Las óperas primas pueden ser una maravilla. También una promesa del talento futuro o la carta de presentación para entrar en el circuito de salas. A veces la confirmación de que sería mejor dedicarse a otra cosa. Y en ocasiones resulta una sorpresa, un soplo de aire fresco sin necesidad de ser original ni apasionante. En el caso de Júlia ist no hay duda sobre la validez de un film que puede despertar atracción o rechazo, del mismo modo que ha sucedido en esta web. Tras su pase por el reciente D´A Festival Film de Barcelona fue objeto de un análisis esclarecedor por parte de Álex P. Lascort, bien motivado por la incapacidad para conseguir un relato generacional globalizado a partir de una protagonista con unas circunstancias sociales y vitales específicas. Por esta razón, en cuanto al argumento, todo lo que se puede contar acerca de la historia que aborda Júlia ist, dependerá del interés que despierten en cada espectador las vicisitudes de una joven que pertenece a un hogar de clase media, tal vez alta o al menos acomodada, a lo largo de un año en el que se aleja del domicilio familiar en Barcelona, el único que conoció hasta entonces. Allí tendrá que compartir piso con otras estudiantes e independizarse, mientras asiste a la universidad. Es evidente que al tratarse de una joven apoyada económicamente por sus padres, los conflictos del guión no resultan peligrosos ni desencadenantes de grandes catarsis, aparte de algunas discusiones entre personajes o situaciones incómodas que se derivan de la inmadurez de Júlia. Precisamente son estas debilidades del personaje las que logran esa naturalidad tan nombrada en los trailers y otras frases reclamo, para la publicidad y cartelería.
Por supuesto que no se trata de un film que refleje a la generación al completo, porque no aborda a los jóvenes que acuden regularmente a las oficinas del paro. Tampoco los que encadenan un trabajo precario antes del próximo. En ningún caso se ve habitantes de barrios marginales o delincuentes juveniles. Ni siquiera a estudiantes que no logran llegar a un máster como el de la protagonista. Ni a los que se aventuraron a emigrar para buscar empleo en el extranjero. Sin embargo, esa focalización efectuada por la directora, coguionista y actriz sobre su propio personaje, al que persigue desde la primera secuencia hasta el final, resulta tener un uso parecido al de la sinécdoque literaria. A partir de Júlia, con esta ínfima porción en la sociedad globalizada europea y universitaria, se llega a un estado anímico contemporáneo que tal vez ni se comparta ni por el que se sienta empatía, pero que sí puede comprenderse desde las butacas de muchos países. Antes que ese naturalismo tan claro, me parece mucho más interesante la sinceridad con la que compone el carácter de Júlia, débil, dubitativa, desorientada, egoísta, con tendencia a equivocarse, pero que no termina en el mismo estado con el que comenzó su viaje. Tal vez no sea una gran aventura, pero merecen la pena esos detalles, como la hostilidad que siente por el idioma, la actitud opuesta de sus profesores y compañeros del curso, sumadas al deseo de aclimatarse a la capital alemana. Obstáculos que salva de una forma más forzada en el aula, más progresiva en el entorno de la urbe.

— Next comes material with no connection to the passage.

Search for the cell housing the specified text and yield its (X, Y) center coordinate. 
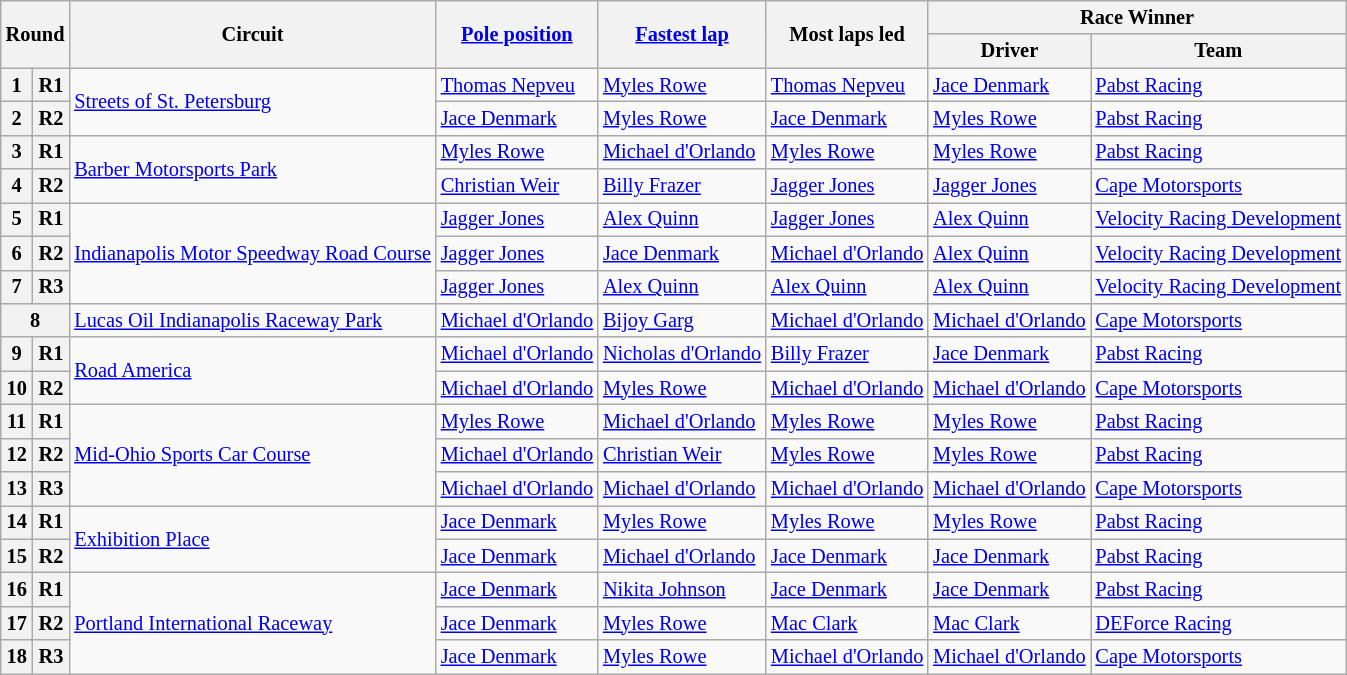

Elena Martín juega bien con la cámara situada en las espaldas de los personajes durante el prólogo, a pulso, nerviosa, para estabilizarla después mediante trípodes, con planos generales y medios que dejen respirar más a Júlia en los escenarios que recorre o habita. Resuelve las videollamadas de su novio Jordi y ella, con las dosis adecuadas de tensión y frialdad. No miente acerca de la personalidad titubeante y caprichosa que interpreta, mientras se escapan sus compañeros secundarios, algunos más maduros, otros intrigantes. La película funciona mejor con su tono de costumbrismo y humor suave, sin cargar tintas dramáticas exageradas. Tal vez sobraría la secuencia de la fiesta en el campo, una situación purificadora que había quedado mejor reflejada ya, con la resaca que culminan los jóvenes en la estación, mirando pasar los trenes, tras una noche de juerga de la pandilla por Berlín. Pero siempre queda ese regreso del epílogo, esa mirada de Júlia que no es la misma que tenían sus ojos antes de partir. Una mirada que podría retomarse años más tarde para ver dónde llegará la protagonista con la madurez y el paso del tiempo.